RECORD EXCERPTS ->
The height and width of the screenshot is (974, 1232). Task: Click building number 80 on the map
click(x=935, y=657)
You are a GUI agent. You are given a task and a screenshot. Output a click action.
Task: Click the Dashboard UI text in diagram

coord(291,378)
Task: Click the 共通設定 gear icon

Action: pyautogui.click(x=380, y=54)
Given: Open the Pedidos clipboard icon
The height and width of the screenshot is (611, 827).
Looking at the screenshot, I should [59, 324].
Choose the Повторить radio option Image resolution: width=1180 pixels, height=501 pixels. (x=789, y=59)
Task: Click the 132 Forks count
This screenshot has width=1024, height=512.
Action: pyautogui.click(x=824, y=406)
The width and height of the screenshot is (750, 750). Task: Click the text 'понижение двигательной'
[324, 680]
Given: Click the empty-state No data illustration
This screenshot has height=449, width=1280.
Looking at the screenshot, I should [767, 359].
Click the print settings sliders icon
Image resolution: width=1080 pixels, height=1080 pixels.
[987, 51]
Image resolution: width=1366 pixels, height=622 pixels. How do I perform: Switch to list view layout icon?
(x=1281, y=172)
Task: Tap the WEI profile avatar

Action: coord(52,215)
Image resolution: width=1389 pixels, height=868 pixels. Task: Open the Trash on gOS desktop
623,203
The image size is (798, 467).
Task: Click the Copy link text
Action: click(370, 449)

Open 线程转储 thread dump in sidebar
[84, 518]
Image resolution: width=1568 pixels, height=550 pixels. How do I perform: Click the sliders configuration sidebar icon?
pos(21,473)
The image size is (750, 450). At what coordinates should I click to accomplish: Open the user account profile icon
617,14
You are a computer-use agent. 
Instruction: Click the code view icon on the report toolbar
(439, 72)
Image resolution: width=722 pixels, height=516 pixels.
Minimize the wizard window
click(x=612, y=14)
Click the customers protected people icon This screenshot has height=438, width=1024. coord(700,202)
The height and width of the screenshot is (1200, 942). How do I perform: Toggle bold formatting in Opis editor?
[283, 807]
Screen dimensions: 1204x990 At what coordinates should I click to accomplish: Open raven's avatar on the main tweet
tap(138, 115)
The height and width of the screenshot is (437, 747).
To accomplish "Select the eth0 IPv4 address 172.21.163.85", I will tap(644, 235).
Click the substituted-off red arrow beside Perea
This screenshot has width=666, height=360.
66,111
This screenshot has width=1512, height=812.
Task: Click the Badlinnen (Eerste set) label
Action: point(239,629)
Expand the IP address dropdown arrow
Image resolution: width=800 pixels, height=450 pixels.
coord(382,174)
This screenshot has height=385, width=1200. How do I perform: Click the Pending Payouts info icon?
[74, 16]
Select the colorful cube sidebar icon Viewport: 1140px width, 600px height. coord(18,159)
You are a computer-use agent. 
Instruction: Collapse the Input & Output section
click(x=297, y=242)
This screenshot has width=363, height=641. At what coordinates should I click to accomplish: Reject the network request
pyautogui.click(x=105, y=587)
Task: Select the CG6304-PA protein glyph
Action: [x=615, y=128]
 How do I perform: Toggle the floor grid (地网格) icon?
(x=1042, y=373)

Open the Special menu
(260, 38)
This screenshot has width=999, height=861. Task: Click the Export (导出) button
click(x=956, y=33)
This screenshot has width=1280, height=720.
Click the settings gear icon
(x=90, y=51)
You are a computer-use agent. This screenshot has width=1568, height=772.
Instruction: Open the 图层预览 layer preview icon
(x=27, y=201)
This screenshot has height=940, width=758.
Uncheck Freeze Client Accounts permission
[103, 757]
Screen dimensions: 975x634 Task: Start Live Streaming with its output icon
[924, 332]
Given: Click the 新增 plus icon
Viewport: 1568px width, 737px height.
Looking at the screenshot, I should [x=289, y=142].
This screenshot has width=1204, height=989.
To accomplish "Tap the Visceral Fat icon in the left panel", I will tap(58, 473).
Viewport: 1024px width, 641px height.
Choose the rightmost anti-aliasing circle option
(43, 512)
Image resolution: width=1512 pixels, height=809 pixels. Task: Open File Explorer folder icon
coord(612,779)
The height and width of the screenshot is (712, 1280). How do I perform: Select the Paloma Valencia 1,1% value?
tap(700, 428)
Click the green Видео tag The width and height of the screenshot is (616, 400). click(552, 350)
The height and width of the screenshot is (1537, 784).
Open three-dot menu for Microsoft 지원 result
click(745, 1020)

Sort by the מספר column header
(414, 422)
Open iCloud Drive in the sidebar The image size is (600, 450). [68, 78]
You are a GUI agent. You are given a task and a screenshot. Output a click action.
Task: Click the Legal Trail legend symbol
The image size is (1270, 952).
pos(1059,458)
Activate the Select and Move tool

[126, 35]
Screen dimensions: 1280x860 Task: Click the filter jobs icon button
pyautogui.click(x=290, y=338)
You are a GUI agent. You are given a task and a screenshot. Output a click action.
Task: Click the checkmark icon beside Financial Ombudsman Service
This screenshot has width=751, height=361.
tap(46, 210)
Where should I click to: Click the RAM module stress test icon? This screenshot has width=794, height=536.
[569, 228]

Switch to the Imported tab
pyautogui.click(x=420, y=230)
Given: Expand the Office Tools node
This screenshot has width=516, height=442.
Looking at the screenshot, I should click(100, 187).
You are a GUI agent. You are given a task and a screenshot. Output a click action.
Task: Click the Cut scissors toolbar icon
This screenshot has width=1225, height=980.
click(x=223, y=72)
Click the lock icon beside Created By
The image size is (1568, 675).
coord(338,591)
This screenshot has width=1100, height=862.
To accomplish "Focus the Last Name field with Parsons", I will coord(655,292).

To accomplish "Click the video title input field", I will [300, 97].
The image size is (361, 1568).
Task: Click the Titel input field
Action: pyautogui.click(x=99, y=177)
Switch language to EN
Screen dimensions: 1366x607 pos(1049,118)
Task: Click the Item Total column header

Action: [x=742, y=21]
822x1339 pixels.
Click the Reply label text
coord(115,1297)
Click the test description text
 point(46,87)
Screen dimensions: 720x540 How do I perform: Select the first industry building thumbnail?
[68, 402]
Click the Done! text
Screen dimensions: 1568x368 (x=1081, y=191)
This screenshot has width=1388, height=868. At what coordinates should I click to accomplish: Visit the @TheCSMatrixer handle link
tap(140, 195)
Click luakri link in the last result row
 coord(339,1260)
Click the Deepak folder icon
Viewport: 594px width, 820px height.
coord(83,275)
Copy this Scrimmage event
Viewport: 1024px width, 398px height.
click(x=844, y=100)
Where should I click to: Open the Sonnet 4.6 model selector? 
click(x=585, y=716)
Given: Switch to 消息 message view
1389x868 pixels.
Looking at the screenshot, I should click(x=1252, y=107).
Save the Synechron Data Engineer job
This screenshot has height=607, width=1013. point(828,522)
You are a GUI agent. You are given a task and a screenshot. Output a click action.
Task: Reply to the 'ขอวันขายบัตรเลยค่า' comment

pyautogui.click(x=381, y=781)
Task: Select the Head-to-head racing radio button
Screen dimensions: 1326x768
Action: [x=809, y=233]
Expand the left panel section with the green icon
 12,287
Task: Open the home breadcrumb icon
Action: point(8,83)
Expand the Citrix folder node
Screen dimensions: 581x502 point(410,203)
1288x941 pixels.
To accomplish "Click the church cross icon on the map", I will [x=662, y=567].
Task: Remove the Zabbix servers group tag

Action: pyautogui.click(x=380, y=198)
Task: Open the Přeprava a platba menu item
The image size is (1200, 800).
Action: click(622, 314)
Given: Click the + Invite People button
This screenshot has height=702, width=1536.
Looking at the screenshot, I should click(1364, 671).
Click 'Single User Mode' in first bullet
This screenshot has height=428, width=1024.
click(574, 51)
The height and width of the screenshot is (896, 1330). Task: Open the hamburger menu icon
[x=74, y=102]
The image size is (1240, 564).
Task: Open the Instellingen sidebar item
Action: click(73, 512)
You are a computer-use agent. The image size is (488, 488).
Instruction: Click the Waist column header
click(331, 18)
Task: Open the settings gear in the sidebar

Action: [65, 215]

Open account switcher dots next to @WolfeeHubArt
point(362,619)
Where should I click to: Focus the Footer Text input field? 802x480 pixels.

YOUR TASK ->
All lines above that hold the string "Focus" should be copied.

WRITTEN RESPONSE ->
To accomplish "Focus the Last Name field with Parsons", I will coord(655,292).
Where should I click to: Focus the Footer Text input field? 802x480 pixels.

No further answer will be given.